No entanto, mesmo sendo em boa medida verdadeiro, o mantra de que "não-devemos-ter-medo-de-avião", não resolve. Por quê? Antropólogos, sociólogos, psicólogos, especialistas em percepção de risco dão respostas diferentes, mas com um elemento em comum: quando lidamos com decisões importantes, números não são tudo. A percepção de risco não é a mesma coisa que seu cálculo matemático. E a aceitabilidade do risco não tem sempre a ver com seu tamanho em termos probabilísticos. Todo fumante sabe que o cigarro tem muito mais chances de matar do que, por exemplo, a doença da vaca louca. Mesmo assim, pode ficar revoltado (e apavorado) em descobrir que existe uma chance em um bilhão de que a carne que come pode levar a uma doença sem cura, que causa uma morte terrível por degeneração do cérebro.

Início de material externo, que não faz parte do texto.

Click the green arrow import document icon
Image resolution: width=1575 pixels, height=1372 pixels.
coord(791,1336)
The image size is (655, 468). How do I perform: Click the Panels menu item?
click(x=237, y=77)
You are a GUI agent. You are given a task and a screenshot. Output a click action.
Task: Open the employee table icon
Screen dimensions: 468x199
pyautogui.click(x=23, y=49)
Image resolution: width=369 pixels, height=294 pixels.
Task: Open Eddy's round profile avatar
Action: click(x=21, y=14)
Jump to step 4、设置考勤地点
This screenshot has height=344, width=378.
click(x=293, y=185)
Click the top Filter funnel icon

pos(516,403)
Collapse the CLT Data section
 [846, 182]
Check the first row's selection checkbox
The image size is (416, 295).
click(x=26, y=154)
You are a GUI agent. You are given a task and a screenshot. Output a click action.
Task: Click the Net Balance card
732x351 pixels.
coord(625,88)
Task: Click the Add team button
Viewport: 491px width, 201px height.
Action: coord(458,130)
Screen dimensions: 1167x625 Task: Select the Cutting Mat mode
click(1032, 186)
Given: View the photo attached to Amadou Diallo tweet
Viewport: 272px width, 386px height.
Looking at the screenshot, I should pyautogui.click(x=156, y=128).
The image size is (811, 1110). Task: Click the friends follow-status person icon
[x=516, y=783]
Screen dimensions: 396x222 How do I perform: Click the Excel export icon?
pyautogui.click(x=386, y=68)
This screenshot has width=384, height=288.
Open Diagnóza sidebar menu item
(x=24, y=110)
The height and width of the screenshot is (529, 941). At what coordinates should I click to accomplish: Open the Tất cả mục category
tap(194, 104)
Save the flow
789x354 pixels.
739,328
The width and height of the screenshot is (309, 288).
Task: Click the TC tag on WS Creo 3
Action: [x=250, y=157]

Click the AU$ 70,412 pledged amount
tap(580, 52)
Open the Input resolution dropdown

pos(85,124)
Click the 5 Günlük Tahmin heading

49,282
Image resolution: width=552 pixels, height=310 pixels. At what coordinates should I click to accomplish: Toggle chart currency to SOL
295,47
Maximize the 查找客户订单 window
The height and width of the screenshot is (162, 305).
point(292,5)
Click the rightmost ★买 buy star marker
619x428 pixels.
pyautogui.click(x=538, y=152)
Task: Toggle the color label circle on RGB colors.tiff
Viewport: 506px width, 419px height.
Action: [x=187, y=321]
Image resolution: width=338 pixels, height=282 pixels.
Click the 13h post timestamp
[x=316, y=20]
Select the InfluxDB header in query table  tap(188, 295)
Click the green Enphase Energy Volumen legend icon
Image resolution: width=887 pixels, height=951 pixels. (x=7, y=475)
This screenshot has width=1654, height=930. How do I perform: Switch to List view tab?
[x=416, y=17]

"Os números", explica Dadiv Ropeik (que foi professor de comunicação do risco na Universidade de Harvard), "não são a única maneira, nem a mais importante, de nos decidirmos sobre o que temer". "A percepção do risco", "continua, não tem a ver só com fatos. É também uma questão de emoção. Traumas vivenciados, falta de confiança em pessoas ou empresas, momentos de vida específicos (ter filhos pequenos, por exemplo), escolhas políticas e valores morais, podem modificar nossa avaliação do tamanho de um risco ou de sua aceitabilidade". Riscos que escolhemos correr (como viver numa cidade poluída, dirigir todos os dias para ir ao trabalho) podem ser altos, porém bem aceitos. Riscos menores, mas que dependem da vontade ou de interesses de outras pessoas, ou que são semi-invisíveis (por exemplo, excesso de agrotóxicos nas frutas) podem ser percebidos como mais assustadores ou inaceitáveis moralmente. Riscos que achamos (erroneamente) poder controlar (dirigir nosso carro, por exemplo, ou comer gorduras e colesterol) assustam menos do que situações em que entregamos nossa vida em mãos alheias. Riscos que podem levar a mortes terríveis assustam mais, por mais raros que sejam, do que doenças comuns que matam percentualmente muito mais. Riscos "naturais" inquietam menos que riscos causados "artificialmente". Riscos novos e desconhecidos podem chegar rapidamente ao topo de nossa agenda de preocupações, apesar de serem, às vezes, remotos (como a pneumonia asiática no Brasil). E ainda: riscos pequenos, porém catastróficos (isto é, que matam uma porcentagem minúscula da população mas muitas pessoas ao mesmo tempo), causam muito mais medo e atenção do que riscos "crônicos", que matam em quase toda família, mas ao longo de anos.

No caso do avião, muitos desses fatores podem entrar em jogo na percepção do risco. Muitas de nossas atividades quotidianas podem ser mais perigosas do que voar. Mesmo assim, podemos sentir o vôo como algo assustador: por não conhecer o piloto, por não saber o quanto confiar numa empresa, num aeroporto, por ter horror ao tipo de morte ligada a acidente aéreo, ou por muitas outras causas psicológicas como medo de altura, medo de espaços fechados, constrangimento em ficar muitas horas trancado perto de outras pessoas. Por isso, sugerir aos que são derrotados pela tensão do avião que se preocupem com coisas que têm mais chances de arruinar suas vidas (carros e cigarros, sexo inseguro e vida sedentária) não funciona. Estatísticas nunca foram terapia: melhor seria sugerir a ajuda de um psicólogo, que os ajude a entender o que o avião lhes faz sentir e porquê.